# sargent surf



## ronnie leblanc jr (Jan 9, 2010)

has anyone been down to sargent beach? if so how was the water? think I might go and see if I can get on some bulls


----------



## fultonswimmer (Jul 3, 2008)

Hang a left instead at the intersection and go over to the Freeport Jetty. They are hauling big bull reds and black drum out of the channel and Gulf by the dozens. No....I have no idea if they are tagging, releasing, eating, or ???? Everyone who drives by my fishing spot at the Freeport Pier mentions the large amounts of bulls currently being taken at the jetties.


----------



## ronnie leblanc jr (Jan 9, 2010)

ok thanks man. I will try and get that way


----------



## [email protected] (Jan 14, 2005)

Last Sunday the water was dirty and the current was rough. I still managed to land 3 bulls. 

Good luck/!


----------



## troutless (Feb 17, 2006)

Oscar is the weeds gone?


----------



## CoastalOutfitters (Aug 20, 2004)

just got back , didn't fish the surf, but water is really dirty to prob.1/2 mi. out. surf is sloppy, no real wave sets.


----------



## ronnie leblanc jr (Jan 9, 2010)

thanks for the update guys. im going to be down there Wednesday


----------



## ronnie leblanc jr (Jan 9, 2010)

well I didn't go today... sad day with no fishing lol


----------



## [email protected] (Jan 14, 2005)

Those big black drum should be gathering in the deep holes along the ICW just about now!!!


----------



## Retired Hazmat (Jul 31, 2011)

[email protected] said:


> Those big black drum should be gathering in the deep holes along the ICW just about now!!!


I know that on Monday 11/11 we caught several with the biggest being 33 lbs.


----------



## ronnie leblanc jr (Jan 9, 2010)

nice pic. im debating on going sunday or going duck huntin.


----------



## [email protected] (Jan 14, 2005)

Nice fish RH!


----------



## troutless (Feb 17, 2006)

Well, its time to break out the Crabs and fish the ICW.


----------



## SmTx (Apr 7, 2011)

We tore the bull reds up in the ICW saturday on cut mullet.


----------



## [email protected] (Jan 14, 2005)

Tell me Where SmTx? Sargent?


----------



## SmTx (Apr 7, 2011)

Yep


----------



## madbayrunner (Oct 25, 2013)

Retired Hazmat said:


> I know that on Monday 11/11 we caught several with the biggest being 33 lbs.


 I sure hope you released that worm ridden beast!


----------



## Retired Hazmat (Jul 31, 2011)

madbayrunner said:


> I sure hope you released that worm ridden beast!


Oh yes, All drum were CPR'ed. Caught, Photo, Released.
Howard.


----------



## ronnie leblanc jr (Jan 9, 2010)

I went Thursday 11/21/13 but could not find bait. but im off until December 2 so I will be back out there


----------

•••••

- [WHAT TO PRODUCE]: Copy out the section of the Sargent surf thread that begins with the words containing "Oscar is the" and ends with "real wave sets.", keeping every word and mark unchanged.

- [DATA LINES]:
•••••

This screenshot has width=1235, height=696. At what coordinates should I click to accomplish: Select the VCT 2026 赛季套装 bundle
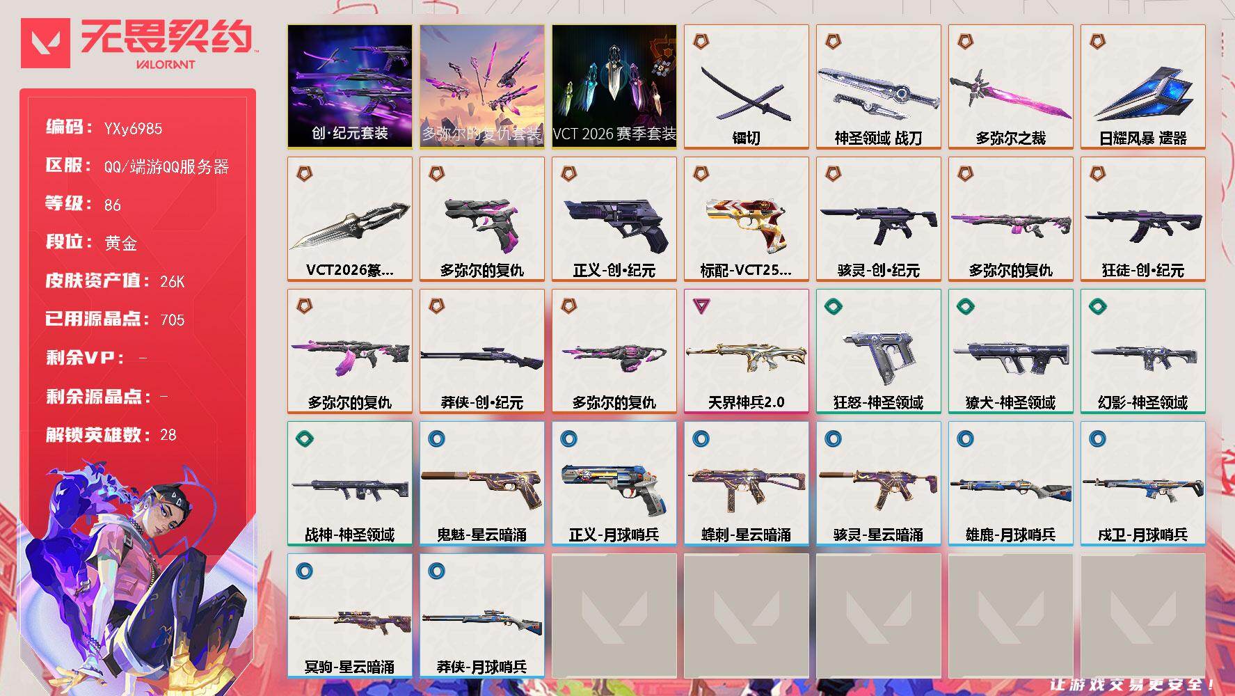tap(614, 86)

•••••

- [ANSWER TO THIS EXERCISE]:
Oscar is the weeds gone?


----------



## CoastalOutfitters (Aug 20, 2004)

just got back , didn't fish the surf, but water is really dirty to prob.1/2 mi. out. surf is sloppy, no real wave sets.